TLT: That’s a tricky question. I’m a low theory person at best, which means I don’t have typological models in my head, so I use those terms a bit colloquially. There isn’t one single game community or one kind of person who is a gamer. Each of my projects tries in some way to show the heterogeneity of the gaming space.

BRC: I don’t know much about those gamer spaces, those social worlds. That’s probably obvious by now. A few years ago, I was playing a game with my kids, Game of War, which we all joined on our devices, made our avatars, and played and chatted with people from all over the world. It didn’t take long to learn about the ways that personalities stuck out in those games, the ways people played them—aggressively, congenially, or otherwise. This was my first experience seeing that this was an entire social system worth examining. But even that felt different than the trolls on Twitter or the comment threads on Facebook. How do the social networks in these games differ from other social media, from Twitter or Facebook? Is it a whole different beast?
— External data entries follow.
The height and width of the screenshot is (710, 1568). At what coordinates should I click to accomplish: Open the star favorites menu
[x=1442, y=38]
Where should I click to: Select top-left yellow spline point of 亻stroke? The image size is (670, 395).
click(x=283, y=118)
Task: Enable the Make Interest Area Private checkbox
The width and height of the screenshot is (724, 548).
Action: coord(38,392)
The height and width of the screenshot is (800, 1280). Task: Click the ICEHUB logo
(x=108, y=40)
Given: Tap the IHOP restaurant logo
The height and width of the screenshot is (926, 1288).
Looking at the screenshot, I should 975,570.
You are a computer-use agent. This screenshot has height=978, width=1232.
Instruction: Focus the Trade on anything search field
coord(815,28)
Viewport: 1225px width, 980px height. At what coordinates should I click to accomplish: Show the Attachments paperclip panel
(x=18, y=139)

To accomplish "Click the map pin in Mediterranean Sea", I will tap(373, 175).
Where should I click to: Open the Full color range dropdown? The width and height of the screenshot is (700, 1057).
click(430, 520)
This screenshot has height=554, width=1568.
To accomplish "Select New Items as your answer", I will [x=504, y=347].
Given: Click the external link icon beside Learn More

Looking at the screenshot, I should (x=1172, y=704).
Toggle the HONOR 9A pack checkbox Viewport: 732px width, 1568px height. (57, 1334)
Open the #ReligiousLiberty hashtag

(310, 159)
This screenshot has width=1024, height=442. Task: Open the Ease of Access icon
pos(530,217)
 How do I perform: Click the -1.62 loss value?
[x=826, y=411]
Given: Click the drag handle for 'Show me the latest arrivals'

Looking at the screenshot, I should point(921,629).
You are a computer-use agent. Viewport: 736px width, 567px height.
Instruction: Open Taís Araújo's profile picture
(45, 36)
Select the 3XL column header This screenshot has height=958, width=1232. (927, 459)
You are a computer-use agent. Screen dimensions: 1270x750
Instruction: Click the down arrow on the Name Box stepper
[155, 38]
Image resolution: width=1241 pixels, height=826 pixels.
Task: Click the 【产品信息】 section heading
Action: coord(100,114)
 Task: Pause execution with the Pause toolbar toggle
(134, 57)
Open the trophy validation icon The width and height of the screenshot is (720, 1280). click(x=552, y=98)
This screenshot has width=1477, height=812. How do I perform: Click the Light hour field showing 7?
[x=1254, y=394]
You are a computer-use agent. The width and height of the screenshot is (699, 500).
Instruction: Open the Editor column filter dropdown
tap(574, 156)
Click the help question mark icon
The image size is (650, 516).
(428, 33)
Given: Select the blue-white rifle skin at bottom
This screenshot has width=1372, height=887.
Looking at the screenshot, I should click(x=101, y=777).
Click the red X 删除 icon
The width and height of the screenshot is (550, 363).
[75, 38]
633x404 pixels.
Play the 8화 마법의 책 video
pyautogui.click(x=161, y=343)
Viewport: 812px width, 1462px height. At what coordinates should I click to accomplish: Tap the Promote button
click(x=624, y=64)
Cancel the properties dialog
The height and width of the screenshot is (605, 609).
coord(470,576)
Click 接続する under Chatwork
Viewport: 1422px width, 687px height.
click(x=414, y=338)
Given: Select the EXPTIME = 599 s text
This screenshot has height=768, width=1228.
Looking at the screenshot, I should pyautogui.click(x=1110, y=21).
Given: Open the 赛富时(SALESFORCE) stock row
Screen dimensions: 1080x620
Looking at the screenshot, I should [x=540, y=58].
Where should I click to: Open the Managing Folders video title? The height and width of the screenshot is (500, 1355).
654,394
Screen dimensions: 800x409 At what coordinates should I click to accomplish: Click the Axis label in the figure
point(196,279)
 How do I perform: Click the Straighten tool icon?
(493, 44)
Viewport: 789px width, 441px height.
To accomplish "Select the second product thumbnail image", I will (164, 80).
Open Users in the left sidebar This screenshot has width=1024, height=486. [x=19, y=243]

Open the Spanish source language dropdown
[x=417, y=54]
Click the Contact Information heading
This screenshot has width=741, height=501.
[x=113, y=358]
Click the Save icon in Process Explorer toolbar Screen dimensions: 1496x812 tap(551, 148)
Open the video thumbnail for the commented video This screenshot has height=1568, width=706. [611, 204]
TLT: I would say there are many things happening. For example, much of what I talk about in my new book on live-streaming, Watch Me Play, would look familiar to people who study social networks. And some things would look familiar to people who study precarious labor and the gig economy. The stuff that’s happening in gaming is not separate from those broader cultural trends and developments. But it’s even messier, because people very regularly use a variety of other social networking sites to facilitate their game play or live-streaming.

One of the things I talk about in the book is how people are using Twitch to live broadcast their game play to each other, but they’re also using Twitter to keep in contact with fans and audience members. So one consistent thread in my various studies of online gaming is this notion of the assemblage, an assemblage of sites and practices that people rely on to make up their gaming or online experience. You can’t just take the artifact of the game—the specific software or platform—and fixate on it and think you understand something meaningful about gaming. The assemblage notion extends to different actors, stakeholders, institutions, and platforms; they all have to come together to make a particular game or cultural activity around a game happen.

BRC: You’re marking the development of the combination of so many different networks that couldn’t have happened at any other time.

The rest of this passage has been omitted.